Kadam Choeling Indonesia, penyelenggara Retret Sutra ini, adalah komunitas Buddhis sekaligus pusat pembelajaran bodhicita binaan Guru Dagpo Rinpoche dan Y.M. Biksu Bhadra Ruci yang mengandalkan Lamrim sebagai metode pembelajaran dan pedoman hidup utama. Retret ini diselenggarakan bersamaan dengan Retret Tantra tertutup yang dilakukan secara luring di Bandung dan Malang.

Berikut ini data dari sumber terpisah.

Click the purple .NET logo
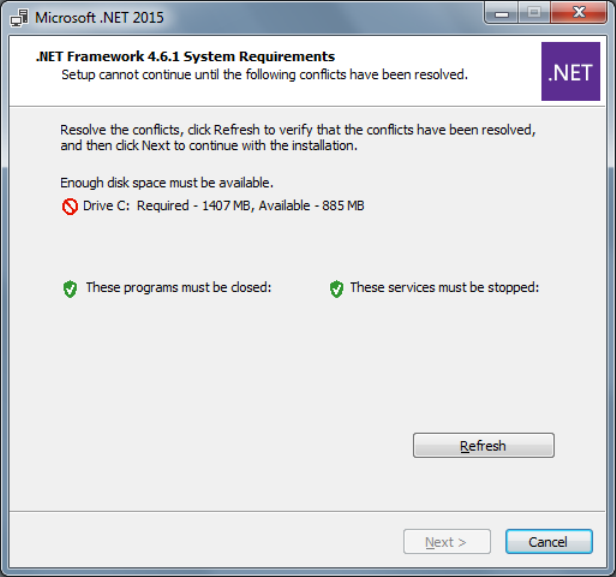Screen dimensions: 616x577 pos(570,71)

Selain retret, aktivitas KCI meliputi Program Pembelajar Lamrim (PROLAM)–kelas Dharma rutin yang kini bisa diikuti secara daring dari seluruh Indonesia–serta berbagai aktivitas pengumpulan kebajikan dan kegiatan sosial di 10 kota di Indonesia. KCI juga tengah mendirikan Biara Indonesia Tusita Vivaranacarana Vijayasraya, institusi pendidikan monastik pertama di Asia Tenggara yang mewarisi ajaran Sutra dan Tantra secara lengkap dan kini menaungi 20 orang Sangha monastik.